_TEXT PASSAGE_:
The word “ungrateful” in the title is intended sarcastically, even bitterly. For Nayeri (Refuge, 2017, etc.), winner of the UNESCO City of Literature Paul Engle Prize, that word signifies the misguided mindset of privileged individuals in stable nations who treat desperate refugees with suspicion, condescension, or even outright cruelty. Those unkind hosts falsely believe that refugees expect something for nothing, that maybe those fleeing to save their lives will somehow displace welfare benefits and jobs in a new land. With inventive, powerful prose, Nayeri demonstrates what should be obvious: that refugees give up everything in their native lands only when absolutely necessary—if they remain, they may face poverty, physical torture, or even death. The author, who was born during the Iranian Revolution and came to the U.S. when she was 10, grew up with her brother in a household run by her physician mother and dentist father. However, their relative privilege could not keep them safe from Muslim extremists involved in the revolution. Nayeri’s father learned to compromise his principles to get along, but her mother rebelled openly, converting to Christianity. The extremists threatened to kill her and take her children, so her mother gathered her children and fled, leaving Iran secretly via a risky route. Nayeri’s father stayed behind, eventually remarrying and starting a new family. The refugees subsisted for 16 months in squalor, mostly in a compound in Italy. Nayeri’s mother, desperately working every angle, used her wits and solid education to gain entry to the U.S. The author uses some time-shifting to unfold the narrative, which she divides into five sections: escape (from Iran), refugee camp, asylum (in the U.S.), assimilation, and cultural repatriation.

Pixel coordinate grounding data
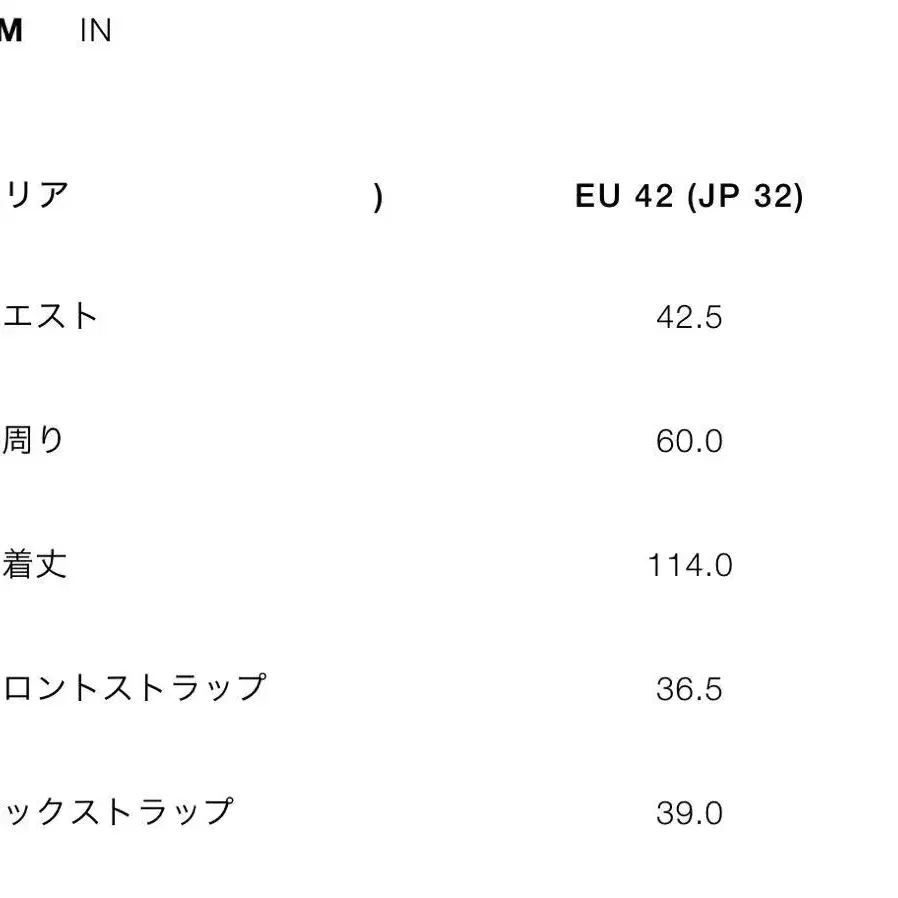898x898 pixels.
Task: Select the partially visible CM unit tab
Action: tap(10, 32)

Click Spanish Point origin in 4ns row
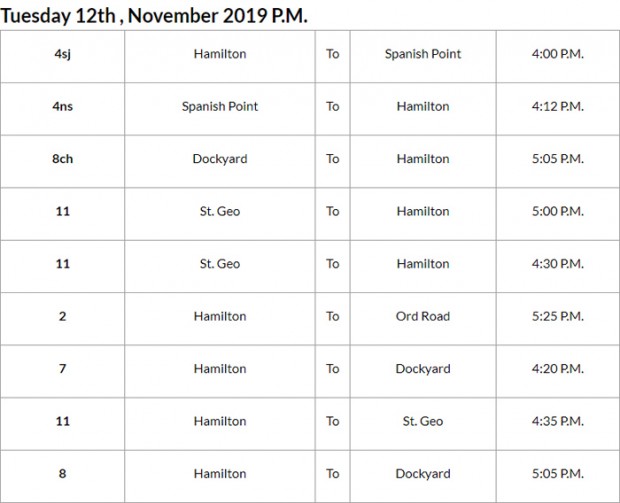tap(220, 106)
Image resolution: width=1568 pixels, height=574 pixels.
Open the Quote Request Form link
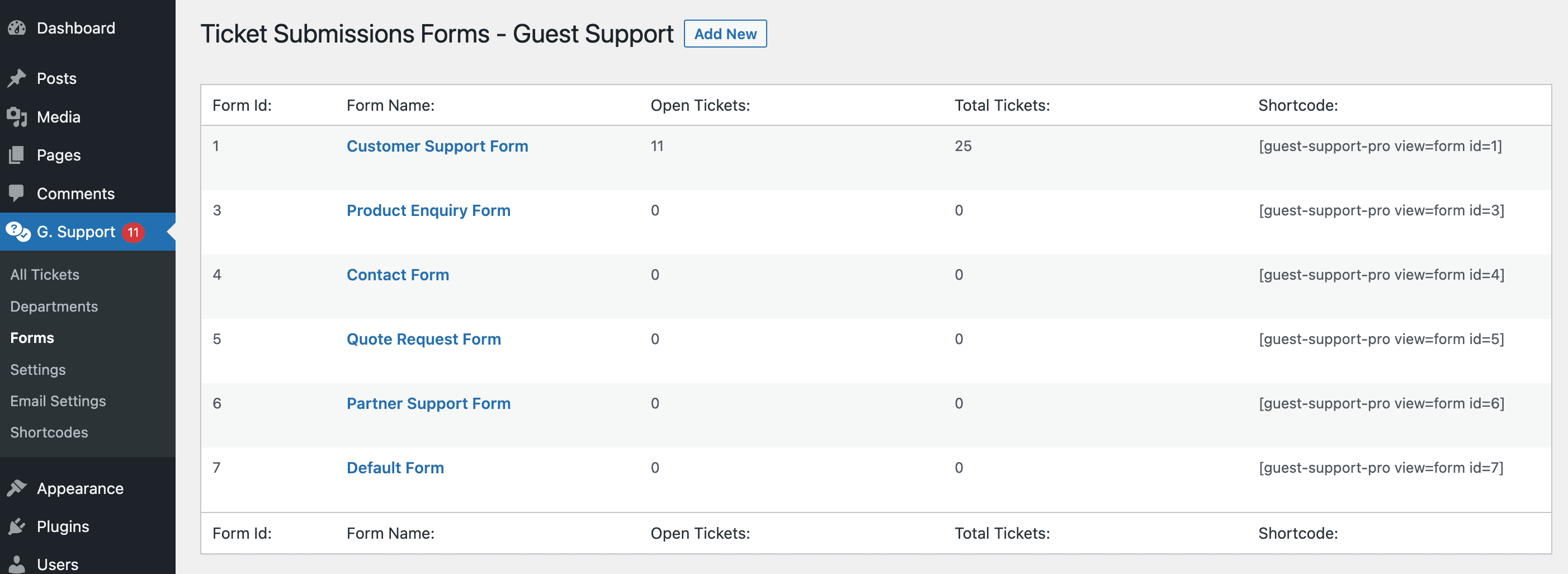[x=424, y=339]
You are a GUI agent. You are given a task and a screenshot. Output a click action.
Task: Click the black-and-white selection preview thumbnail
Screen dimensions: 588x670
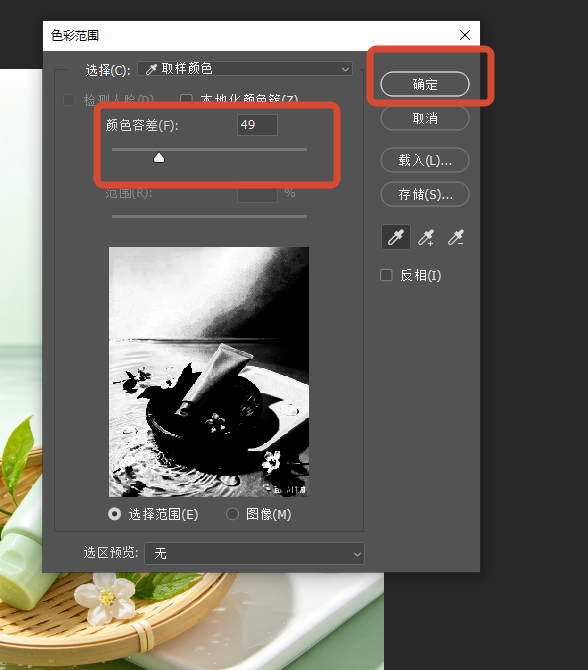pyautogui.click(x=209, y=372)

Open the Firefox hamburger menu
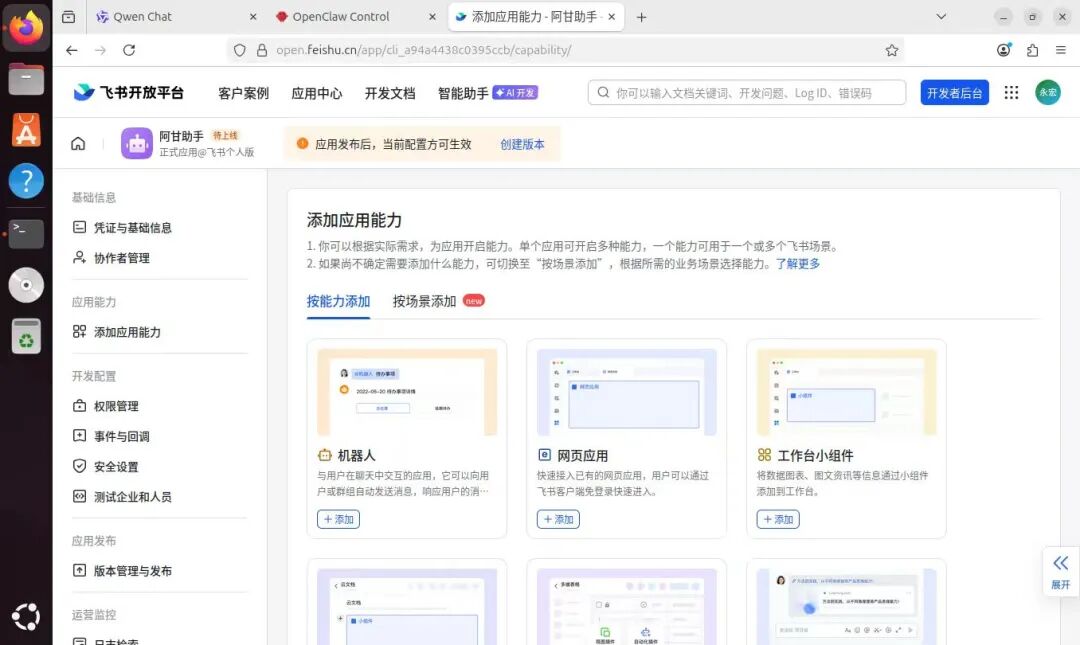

_WHAT YOU NEED TO DO_:
Please condense the review's paragraph that begins "The word “ungrateful” in the title" into a bulleted list of its main facts.

_RESPONSE BOX_:
- The word "ungrateful" in the title is meant sarcastically, even bitterly.
- For Nayeri, winner of the UNESCO City of Literature Paul Engle Prize, it describes privileged people in stable nations who treat refugees with suspicion, condescension, or cruelty, wrongly believing refugees want something for nothing or will take welfare benefits and jobs.
- Her prose shows that refugees leave their homelands only when they must, since staying may mean poverty, torture, or death.
- Born during the Iranian Revolution, she grew up with her brother, a physician mother, and a dentist father, and came to the U.S. at 10.
- Their relative privilege did not protect them from Muslim extremists. Her father compromised, but her mother converted to Christianity.
- After extremists threatened to kill her mother and take the children, the mother fled Iran secretly with them by a risky route. The father stayed, remarried, and started a new family.
- The family lived in squalor for 16 months, mostly in an Italian compound, until her mother's wits and education won them entry to the U.S.
- The book uses some time-shifting and has five sections: escape, refugee camp, asylum, assimilation, and cultural repatriation.